Artists today are professionals who work alongside curators, project managers, public relations specialists, galleries, museums, universities and other respectable institutions. They cannot confine themselves within a room, away from the public with the expectation of being discovered and celebrated for their genius. Aside from its exhibition theme, Breaking Waves demonstrates this need for professionalism with the participation of a highly qualified international jury, curators, project managers, mentors, all under the banner of a bonafide, grounds-up festival.

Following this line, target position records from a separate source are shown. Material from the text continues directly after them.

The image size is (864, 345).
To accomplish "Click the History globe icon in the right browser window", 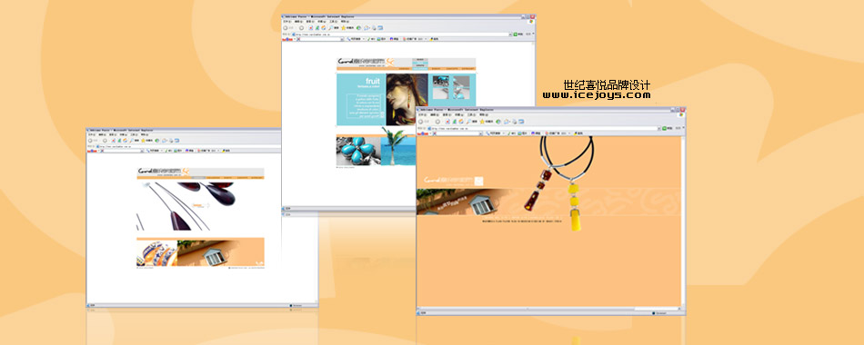I will pos(498,121).
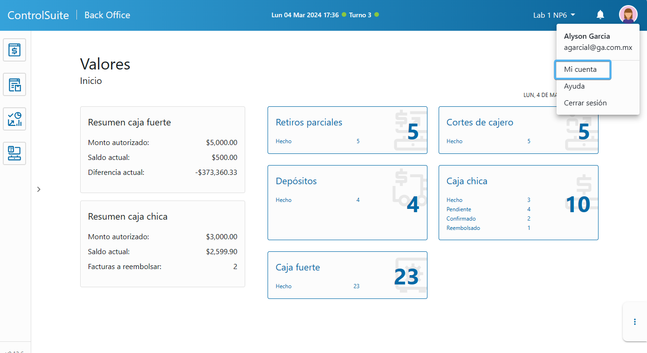Open the Cortes de cajero card
The width and height of the screenshot is (647, 353).
click(x=480, y=123)
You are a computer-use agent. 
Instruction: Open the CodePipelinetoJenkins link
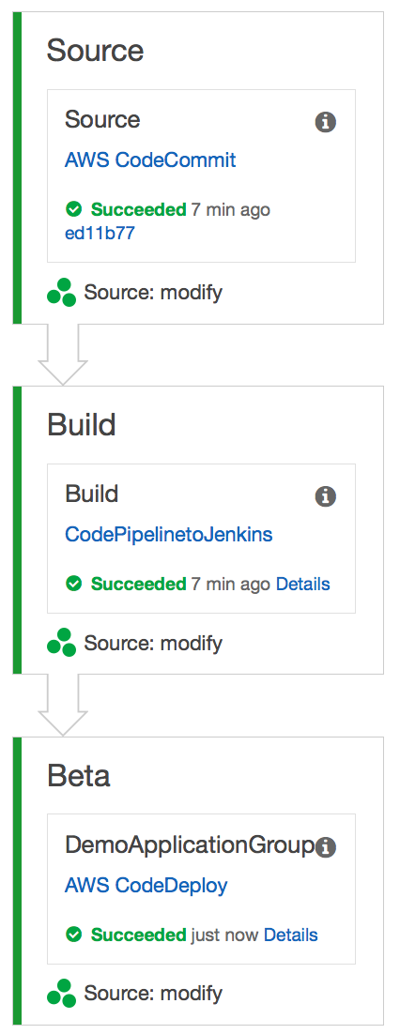tap(168, 534)
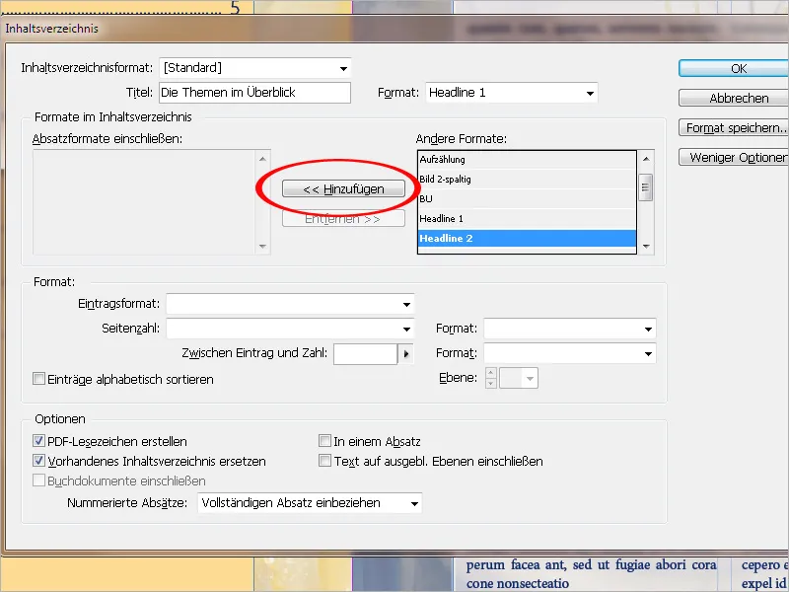789x592 pixels.
Task: Click the scrollbar of the Andere Formate list
Action: click(x=648, y=187)
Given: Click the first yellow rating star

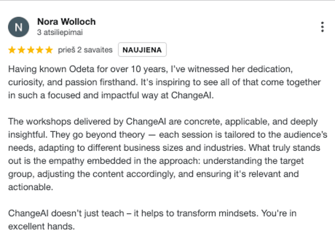Looking at the screenshot, I should click(12, 50).
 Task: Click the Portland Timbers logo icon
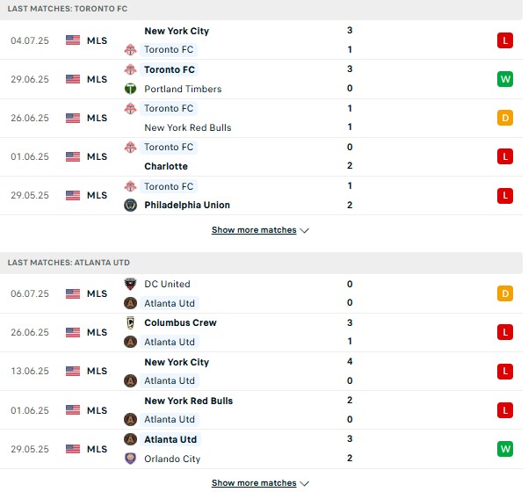tap(130, 89)
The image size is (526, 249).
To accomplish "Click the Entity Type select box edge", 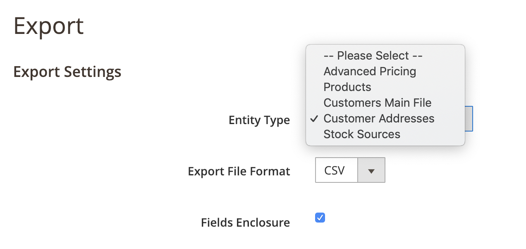I will click(469, 119).
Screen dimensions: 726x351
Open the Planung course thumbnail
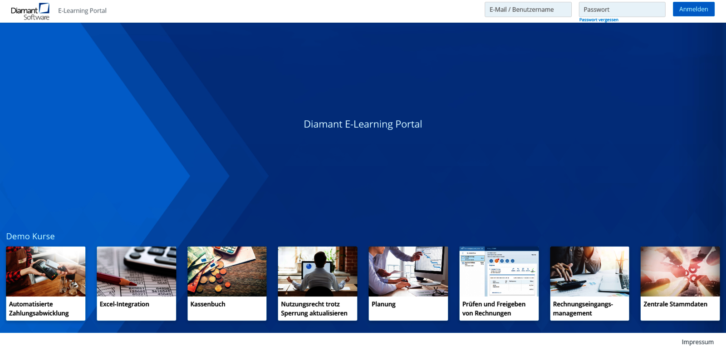click(x=408, y=272)
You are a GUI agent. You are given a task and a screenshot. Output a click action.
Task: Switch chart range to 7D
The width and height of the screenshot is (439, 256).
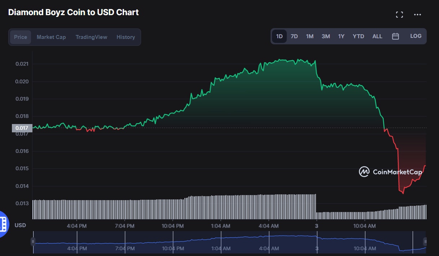(x=294, y=36)
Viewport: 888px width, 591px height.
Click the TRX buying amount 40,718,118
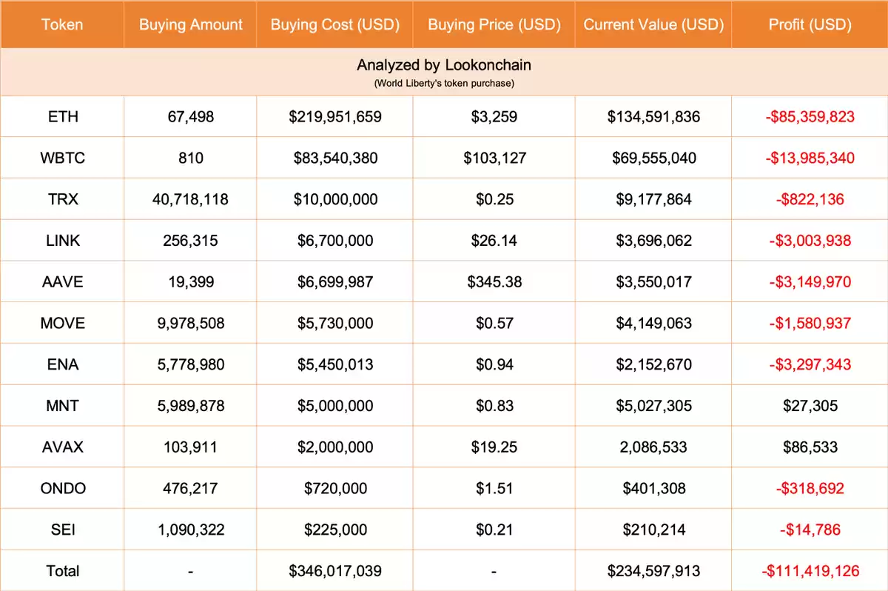pos(191,199)
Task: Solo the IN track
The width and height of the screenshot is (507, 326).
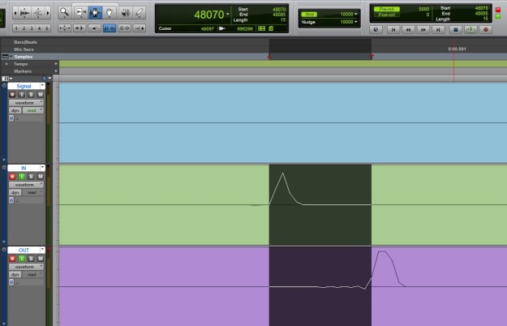Action: [x=31, y=176]

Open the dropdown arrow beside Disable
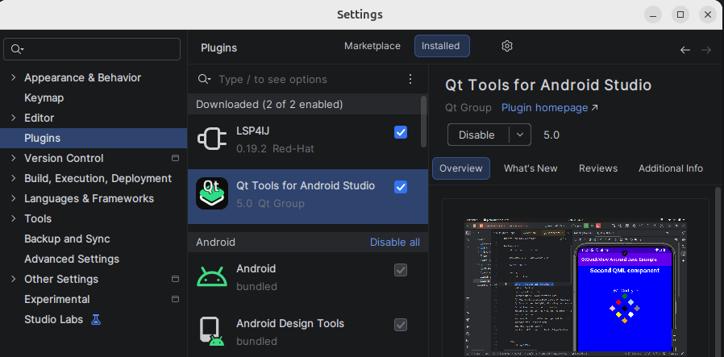tap(520, 135)
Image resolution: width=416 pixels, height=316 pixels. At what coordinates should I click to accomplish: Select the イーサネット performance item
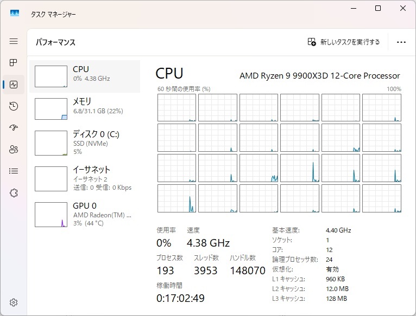pyautogui.click(x=85, y=177)
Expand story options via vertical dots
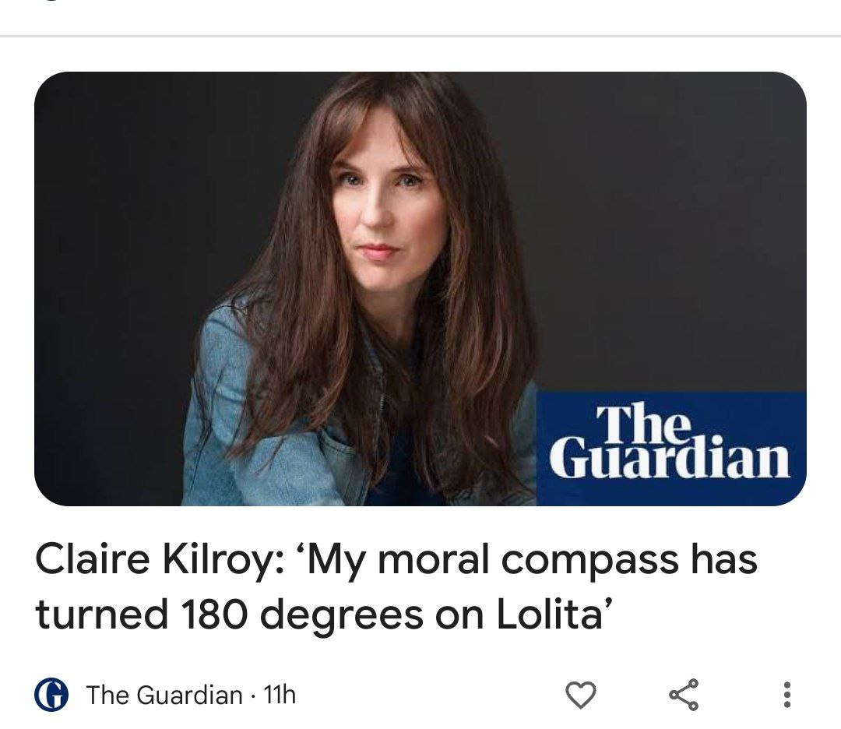Screen dimensions: 841x729 [786, 695]
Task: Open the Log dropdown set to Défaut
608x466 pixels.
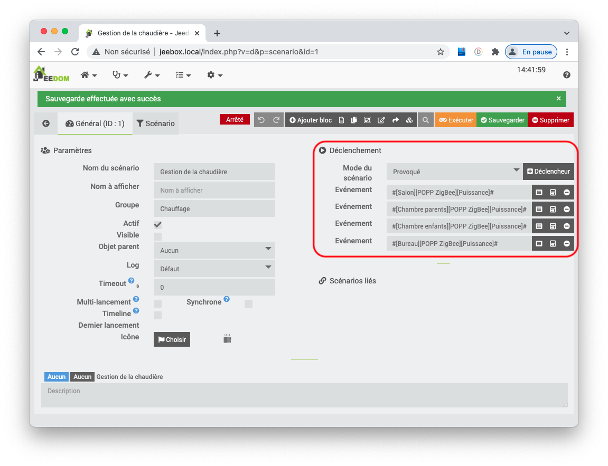Action: tap(214, 269)
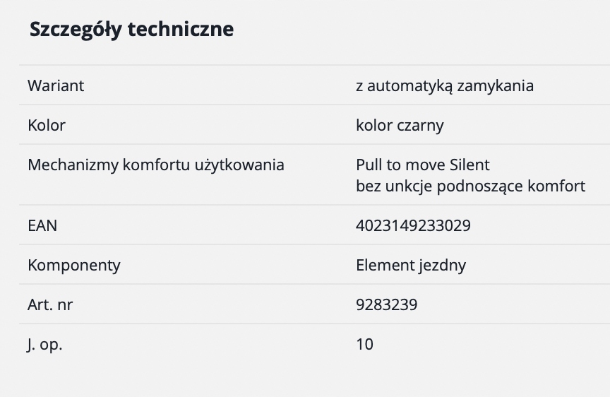
Task: Select the packaging unit value 10
Action: tap(365, 344)
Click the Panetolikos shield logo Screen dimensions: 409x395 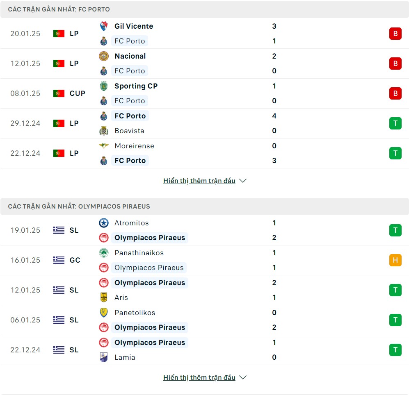coord(104,312)
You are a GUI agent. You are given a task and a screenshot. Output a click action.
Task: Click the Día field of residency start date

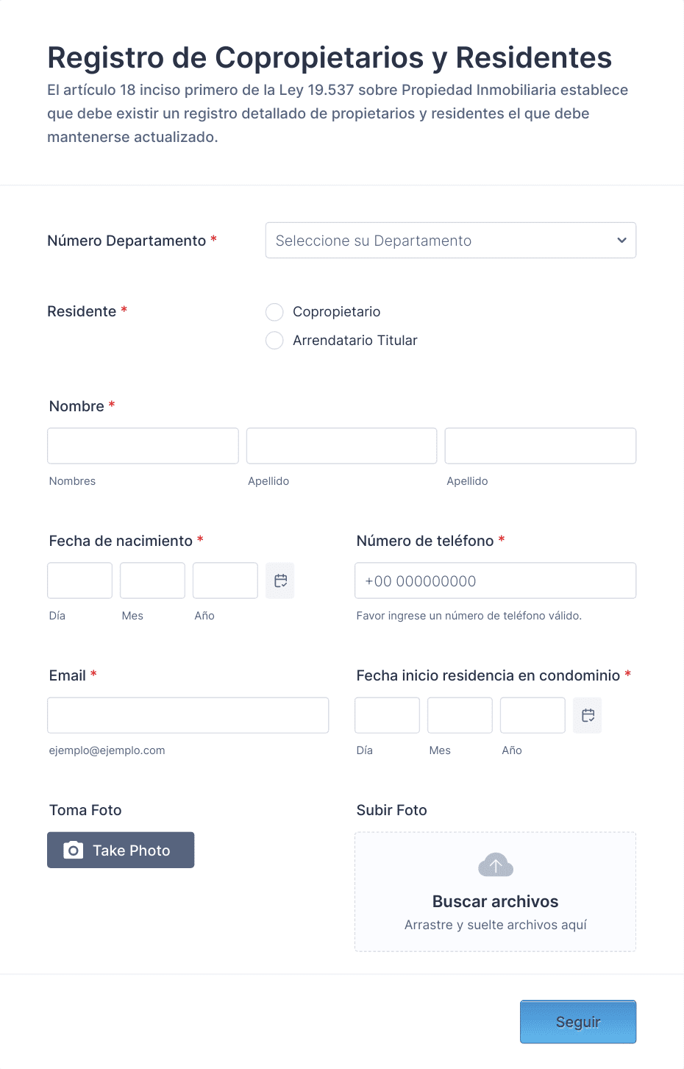point(387,715)
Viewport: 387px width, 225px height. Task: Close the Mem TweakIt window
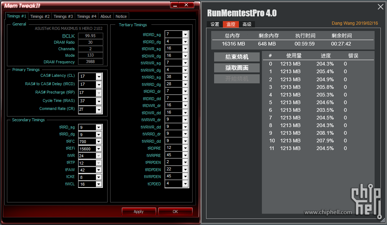pos(187,5)
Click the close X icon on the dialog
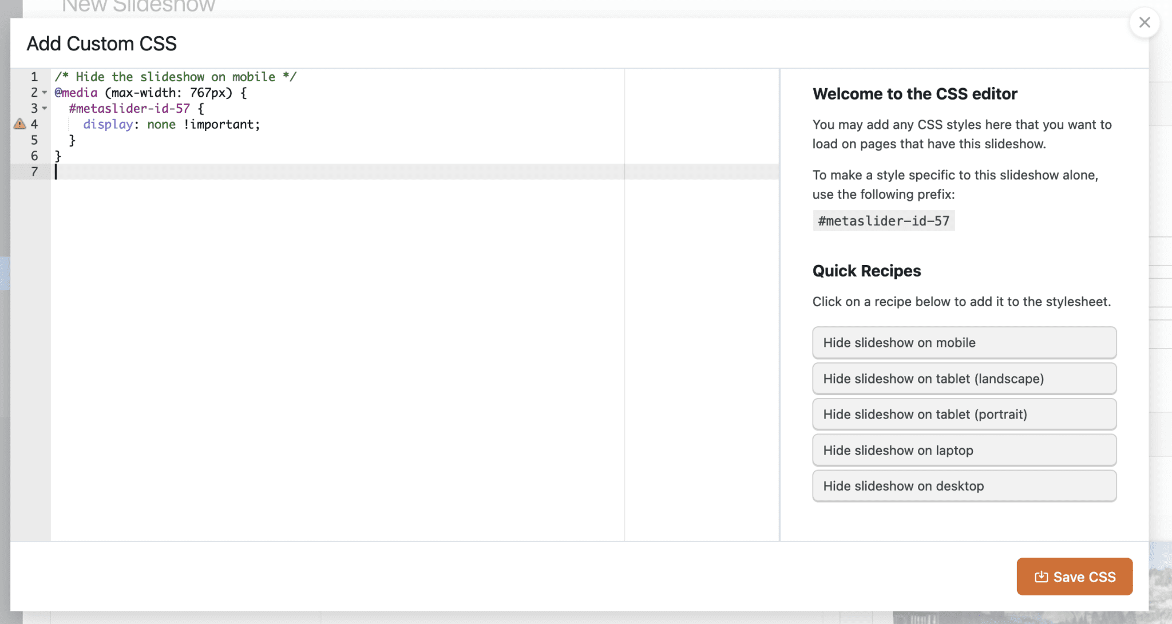This screenshot has width=1172, height=624. point(1145,22)
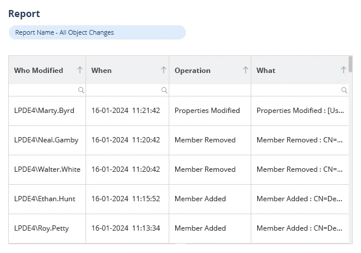Click the sort arrow in What column
The image size is (361, 253).
pos(343,70)
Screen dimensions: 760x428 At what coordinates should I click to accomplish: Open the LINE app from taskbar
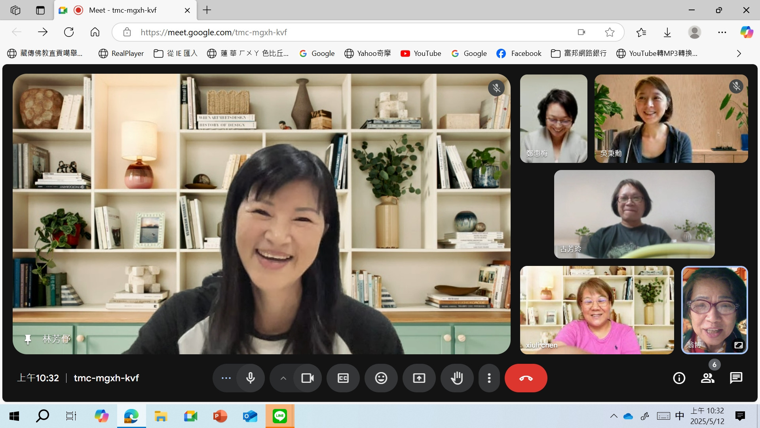pos(279,416)
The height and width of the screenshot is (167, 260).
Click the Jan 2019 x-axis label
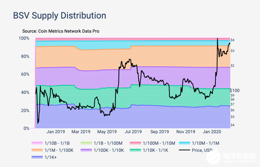click(x=56, y=132)
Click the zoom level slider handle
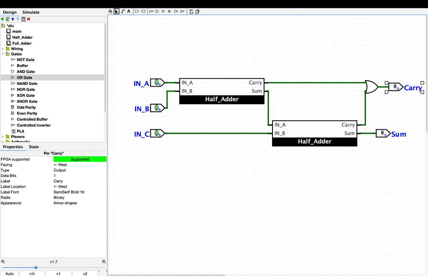 (36, 268)
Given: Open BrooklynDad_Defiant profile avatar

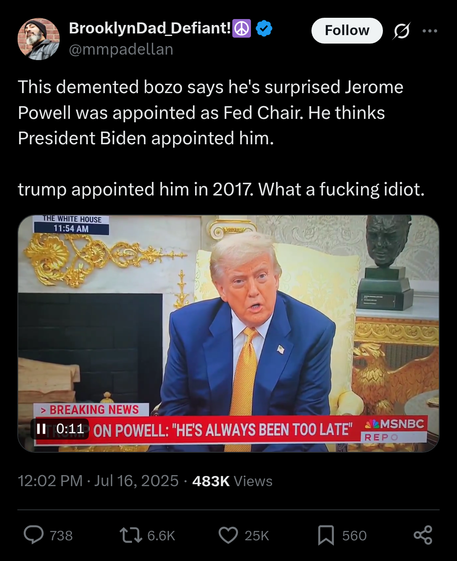Looking at the screenshot, I should coord(39,39).
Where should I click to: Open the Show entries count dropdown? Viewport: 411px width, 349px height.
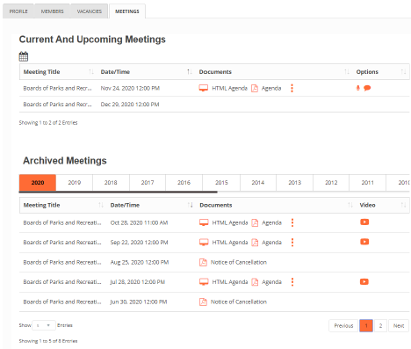[44, 325]
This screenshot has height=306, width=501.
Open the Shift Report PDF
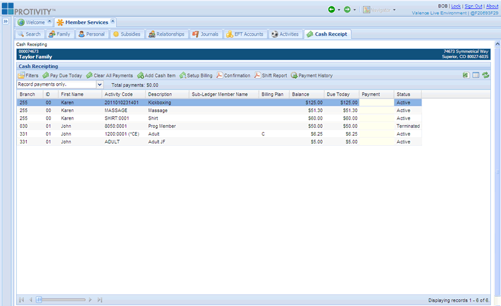pos(271,76)
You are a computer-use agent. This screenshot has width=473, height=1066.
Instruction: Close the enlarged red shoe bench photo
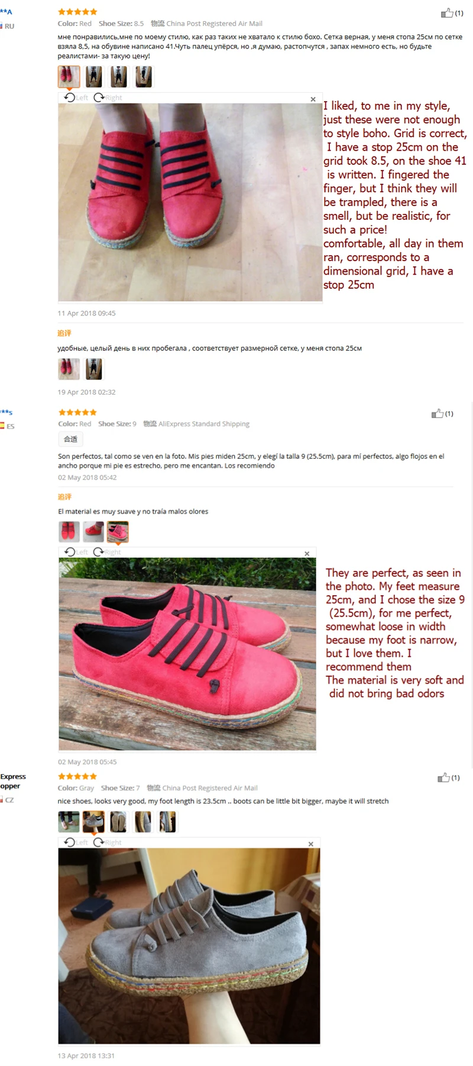[307, 553]
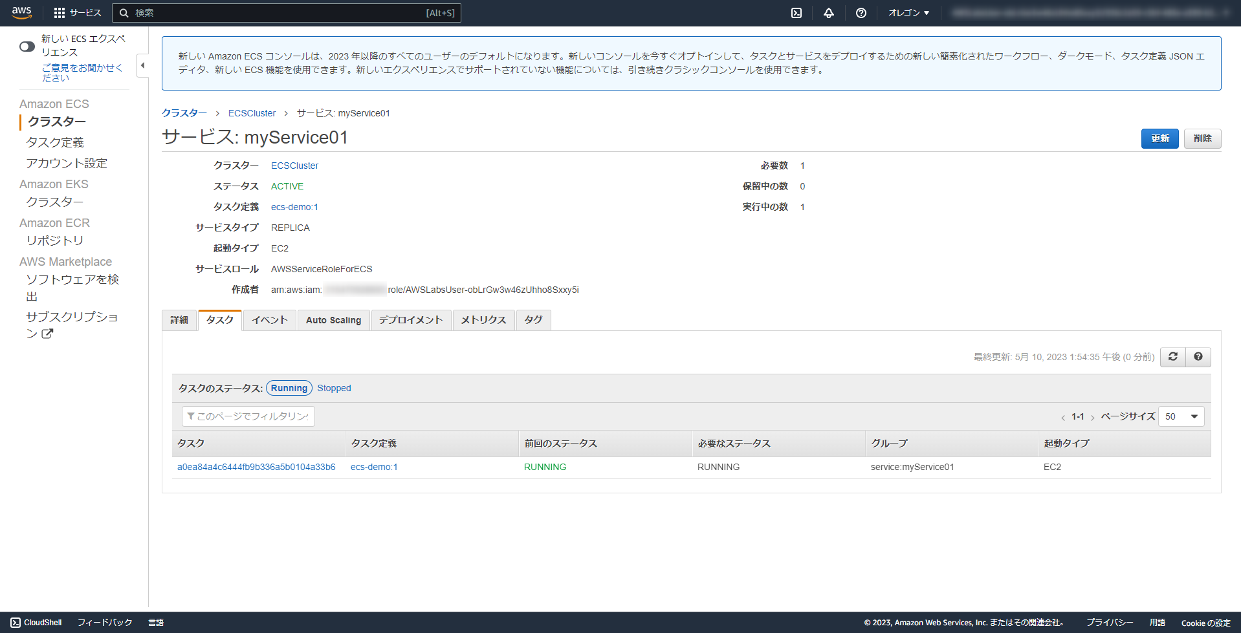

To add, Adriel Luis from the Smithsonian commented: “What makes Breaking Waves powerful is that it recognizes that, when we experience art, we’re really experiencing ourselves. We look at objects and paintings while really looking at ourselves, and our interpretations of art are a kind of a mirror. The exhibitions selected should recognize the responsibility this holds, and that there will very likely be audiences who come to the show seeking answers to questions that no single artwork or exhibition can encompass.”
What do you hope for visitors to take away from Breaking Waves?
Firstly, I’d like to say that this exhibition is for everyone – families, young people, older people – the idea is that we can all take something away from it. It’s not just for patients clinically diagnosed with a mental health condition, or for those who might know someone recovering. We’ve purposefully designed the exhibition to allow everyone to experience it in different and personal ways. As visitors walk around the space and absorb the artwork, we hope that it will spark reflection and discussion on mental health – that of their own, and others – and in the long-term we hope that this will help towards destigmatizing the issue.
Breaking Waves runs through Jul 22 at Chan + Hori Contemporary, #02-09 Gillman Barracks, 6 Lock Rd.